Tak ja zapowiadałam w sobotę odwiedziłam kolejną edycję Dive`a. Czego się spodziewałam? Na pewno większej ilości projektantów, może kogoś bardziej znanego, trochę więcej udziału mediów ale przede wszystkim osób kochających modę. Na większości z tych rzeczy się nie zawiodłam. Może frekwencje trochę mnie zaskoczyła: czy Warszawiacy nie znają jeszcze cyklu eventów organizowanych przez Magdę Sobolską czy po prostu wolą poszaleć w klubach czy pubach? Sama nie wiem, ja Dive into Fashion zawsze wpisuję do mojego kalendarza z wykrzyknikiem. Przekonacie się zaraz sami, że warto.

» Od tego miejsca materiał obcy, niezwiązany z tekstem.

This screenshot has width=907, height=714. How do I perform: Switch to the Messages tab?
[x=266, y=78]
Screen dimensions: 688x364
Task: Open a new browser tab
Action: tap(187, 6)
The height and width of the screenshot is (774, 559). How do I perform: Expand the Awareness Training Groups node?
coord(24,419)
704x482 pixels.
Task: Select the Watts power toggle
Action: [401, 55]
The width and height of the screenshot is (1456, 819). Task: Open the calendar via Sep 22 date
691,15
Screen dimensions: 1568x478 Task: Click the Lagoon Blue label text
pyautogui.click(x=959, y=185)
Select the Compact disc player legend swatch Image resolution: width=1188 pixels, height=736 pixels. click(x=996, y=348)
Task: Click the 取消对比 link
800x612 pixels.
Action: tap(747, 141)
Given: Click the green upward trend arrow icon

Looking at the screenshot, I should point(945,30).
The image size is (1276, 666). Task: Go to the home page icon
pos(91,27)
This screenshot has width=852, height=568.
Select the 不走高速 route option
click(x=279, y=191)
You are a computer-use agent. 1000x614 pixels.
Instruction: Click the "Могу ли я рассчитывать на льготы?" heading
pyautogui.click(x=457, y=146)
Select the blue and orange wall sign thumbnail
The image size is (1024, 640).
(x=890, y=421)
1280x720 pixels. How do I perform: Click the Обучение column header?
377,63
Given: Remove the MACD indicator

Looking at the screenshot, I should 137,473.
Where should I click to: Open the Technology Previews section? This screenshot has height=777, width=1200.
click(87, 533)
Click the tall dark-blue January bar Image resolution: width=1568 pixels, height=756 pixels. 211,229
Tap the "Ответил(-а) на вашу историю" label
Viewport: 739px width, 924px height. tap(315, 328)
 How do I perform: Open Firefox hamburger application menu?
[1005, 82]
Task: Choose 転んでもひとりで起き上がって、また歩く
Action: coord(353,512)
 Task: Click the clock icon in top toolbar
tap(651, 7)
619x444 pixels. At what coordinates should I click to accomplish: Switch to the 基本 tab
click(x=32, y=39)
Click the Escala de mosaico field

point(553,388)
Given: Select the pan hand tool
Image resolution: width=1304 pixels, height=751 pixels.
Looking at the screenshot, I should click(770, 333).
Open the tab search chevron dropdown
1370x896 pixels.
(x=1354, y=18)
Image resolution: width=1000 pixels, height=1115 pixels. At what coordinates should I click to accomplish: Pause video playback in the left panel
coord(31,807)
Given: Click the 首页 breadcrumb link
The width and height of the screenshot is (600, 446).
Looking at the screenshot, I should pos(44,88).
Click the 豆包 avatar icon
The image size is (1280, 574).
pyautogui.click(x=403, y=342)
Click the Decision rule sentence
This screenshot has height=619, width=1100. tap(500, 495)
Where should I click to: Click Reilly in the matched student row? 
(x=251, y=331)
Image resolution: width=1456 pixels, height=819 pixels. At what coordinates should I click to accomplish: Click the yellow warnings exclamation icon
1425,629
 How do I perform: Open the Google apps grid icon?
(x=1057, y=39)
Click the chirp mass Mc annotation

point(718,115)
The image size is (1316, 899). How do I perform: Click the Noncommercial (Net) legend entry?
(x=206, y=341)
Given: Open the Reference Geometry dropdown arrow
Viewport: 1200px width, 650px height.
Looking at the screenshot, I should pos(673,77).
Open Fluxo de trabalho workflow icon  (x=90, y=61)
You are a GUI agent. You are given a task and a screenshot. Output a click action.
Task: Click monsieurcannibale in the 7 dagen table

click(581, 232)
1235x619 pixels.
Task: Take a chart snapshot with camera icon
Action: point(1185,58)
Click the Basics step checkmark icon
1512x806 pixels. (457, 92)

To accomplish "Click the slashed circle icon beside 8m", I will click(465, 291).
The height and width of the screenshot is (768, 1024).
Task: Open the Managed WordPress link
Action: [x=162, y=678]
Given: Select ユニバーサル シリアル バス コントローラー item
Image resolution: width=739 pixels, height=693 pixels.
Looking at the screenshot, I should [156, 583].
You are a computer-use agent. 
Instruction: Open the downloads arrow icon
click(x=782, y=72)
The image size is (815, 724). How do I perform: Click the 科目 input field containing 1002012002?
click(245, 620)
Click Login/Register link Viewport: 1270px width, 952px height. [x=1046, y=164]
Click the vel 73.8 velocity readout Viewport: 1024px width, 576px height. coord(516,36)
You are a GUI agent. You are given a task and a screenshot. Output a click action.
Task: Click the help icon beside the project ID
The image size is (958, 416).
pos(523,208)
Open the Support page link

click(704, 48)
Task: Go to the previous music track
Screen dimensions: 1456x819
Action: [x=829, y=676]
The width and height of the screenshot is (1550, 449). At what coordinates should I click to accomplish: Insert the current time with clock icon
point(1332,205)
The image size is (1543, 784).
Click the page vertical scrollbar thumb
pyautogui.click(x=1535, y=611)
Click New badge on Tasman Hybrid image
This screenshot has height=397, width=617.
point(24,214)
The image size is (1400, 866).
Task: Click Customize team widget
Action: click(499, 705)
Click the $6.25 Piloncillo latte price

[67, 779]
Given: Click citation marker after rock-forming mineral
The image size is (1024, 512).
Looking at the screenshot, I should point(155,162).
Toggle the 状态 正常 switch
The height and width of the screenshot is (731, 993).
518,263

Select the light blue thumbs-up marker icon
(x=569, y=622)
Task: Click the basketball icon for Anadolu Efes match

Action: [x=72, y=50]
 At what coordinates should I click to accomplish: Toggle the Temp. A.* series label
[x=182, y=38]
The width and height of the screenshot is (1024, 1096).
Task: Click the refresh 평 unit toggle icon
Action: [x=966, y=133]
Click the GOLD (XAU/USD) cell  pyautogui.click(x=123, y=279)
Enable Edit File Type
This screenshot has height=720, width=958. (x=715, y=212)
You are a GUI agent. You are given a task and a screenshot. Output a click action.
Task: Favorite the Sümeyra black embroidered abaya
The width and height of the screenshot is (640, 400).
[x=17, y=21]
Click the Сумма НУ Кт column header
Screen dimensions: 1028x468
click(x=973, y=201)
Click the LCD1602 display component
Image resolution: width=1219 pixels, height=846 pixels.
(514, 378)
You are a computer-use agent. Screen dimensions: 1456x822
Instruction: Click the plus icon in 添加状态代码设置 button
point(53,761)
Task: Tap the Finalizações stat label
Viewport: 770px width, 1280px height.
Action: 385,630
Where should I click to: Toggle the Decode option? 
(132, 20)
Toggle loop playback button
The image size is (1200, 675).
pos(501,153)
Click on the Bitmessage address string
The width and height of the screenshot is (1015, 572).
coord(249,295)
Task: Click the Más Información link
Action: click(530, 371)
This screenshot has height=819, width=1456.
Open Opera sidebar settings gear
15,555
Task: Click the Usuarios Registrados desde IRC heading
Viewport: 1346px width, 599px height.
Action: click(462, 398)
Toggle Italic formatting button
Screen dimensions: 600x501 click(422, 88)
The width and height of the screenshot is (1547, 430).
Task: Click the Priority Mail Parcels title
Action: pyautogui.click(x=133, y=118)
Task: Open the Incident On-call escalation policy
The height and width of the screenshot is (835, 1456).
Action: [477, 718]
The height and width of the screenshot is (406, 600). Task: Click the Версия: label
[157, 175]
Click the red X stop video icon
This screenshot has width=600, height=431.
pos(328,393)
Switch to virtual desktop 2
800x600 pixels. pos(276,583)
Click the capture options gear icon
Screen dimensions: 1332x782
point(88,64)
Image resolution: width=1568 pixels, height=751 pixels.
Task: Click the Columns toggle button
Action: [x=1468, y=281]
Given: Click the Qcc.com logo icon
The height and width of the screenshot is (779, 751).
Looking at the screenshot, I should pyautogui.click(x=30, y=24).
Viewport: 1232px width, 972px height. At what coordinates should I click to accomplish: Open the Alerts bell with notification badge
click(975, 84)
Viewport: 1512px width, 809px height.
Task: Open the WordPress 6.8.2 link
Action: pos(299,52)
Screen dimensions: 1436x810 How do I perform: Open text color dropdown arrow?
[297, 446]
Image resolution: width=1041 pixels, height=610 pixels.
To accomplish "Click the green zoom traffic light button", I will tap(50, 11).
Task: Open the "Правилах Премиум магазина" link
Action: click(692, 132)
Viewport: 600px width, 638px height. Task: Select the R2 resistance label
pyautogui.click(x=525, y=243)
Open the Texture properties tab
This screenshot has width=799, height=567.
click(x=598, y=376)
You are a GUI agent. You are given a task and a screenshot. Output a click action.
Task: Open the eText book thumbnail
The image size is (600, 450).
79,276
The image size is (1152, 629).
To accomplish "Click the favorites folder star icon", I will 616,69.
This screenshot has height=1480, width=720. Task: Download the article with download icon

Impreza rozpoczęła się od performance Roberta Kuty. Robert jest artystą o wielu twarzach i wcieleniach, głównie maluje, ale często łączy tą sztukę na przykład z performancami czy pokazami mody, a jego printy zdobią ubrania projektowane przez Zuo Corp. Jego prace można już oglądać w wielu galeriach, nie tylko w Polsce ale m.in. w Nowym Jorku. W Centralnym Basenie Artystycznym mogliśmy obserwować jak na żywo kończy swój obraz, któremu nie brak było odniesień do świata mody. Naprawdę ciekawe przeżycie!
Później już nastąpiła część na którą czekałam - pokazy. Zaczął Michał Szulc.Swoją kolekcję ,,Leaving You'' pokazał już w Łodzi na Fashion Weeku, gdzie miałam przyjemność ją widzieć. Urzekły mnie wolne ruchy modelek i ubrania o pięknej, przemyślanej strukturze. Bardzo ciekawy post o Michale przeczytacie u Harel, w zasadzie nic dodać nic ująć, opisała wszystko co chciałabym Wam przekazać.
Oprócz pokazu Michała mogliśmy obejrzeć także szarą, zwiewną i eteryczną kolekcję Marii Wiatrowskiej. Podobały mi się przezroczystości i użyte materiały, zauroczyła mnie dwuwarstwowa sukienka z ostatniego zdjęcia.
Co dalej, ahh Edvard Mess, o tym Panu już Wam pisałam tutaj, nie mniejsze emocje wywołał na Dive into Fashion. Czy Wiecie, że to czerwone to mają być jelita?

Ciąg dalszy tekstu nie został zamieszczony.